## What is expected:
Answer these from the passage about the Three's Company installation below:
(a) At what event did the re-enacted episode premiere?
(b) What does the four-wall projection installation normally feature?
(c) Who plays Janet?

## Extract:
>> BEGIN

Taking a step (or two) that is new, the team behind James Franco’s installation Three’s Company: The Drama premiered a cheekily re-enacted episode from the beloved 70s sitcom at last night’s opening party for New Frontier at the Sundance Film Festival.

The four-wall projection installation normally features doctored and sonically remixed footage from the actual show, but this special screening featured Franco and company in slapdash drag, reinterpreting the show’s broad comedic dialogue as a breathless, self-serious soap opera. A small crowd crammed into a shoebox replica of Jack Tripper’s living room, spilling into the adjoining exhibits to complement the haphazard, impromptu spirit of the film, which stars an asymmetrically blonde Franco as Jack, a bearded man (Tyler Danna) as short-shorts-wearing Chrissy, and Franco’s own assistant, Dana Morgan, as Janet.


Photo:Brandon Joseph Baker.

>> END

## Stored data:

>> BEGIN

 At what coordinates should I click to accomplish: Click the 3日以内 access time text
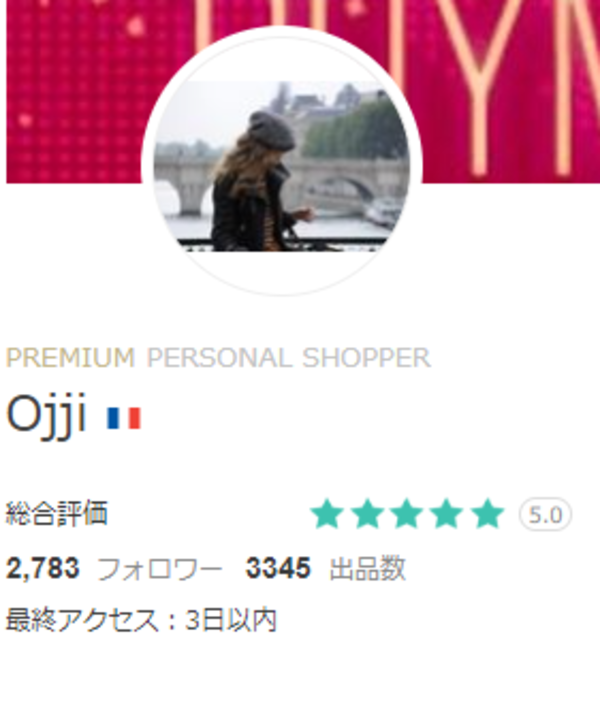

>> END

## Completed exercise:
(a) Last night's opening party for New Frontier at the Sundance Film Festival.
(b) Doctored and sonically remixed footage from the actual show.
(c) Franco's own assistant, Dana Morgan.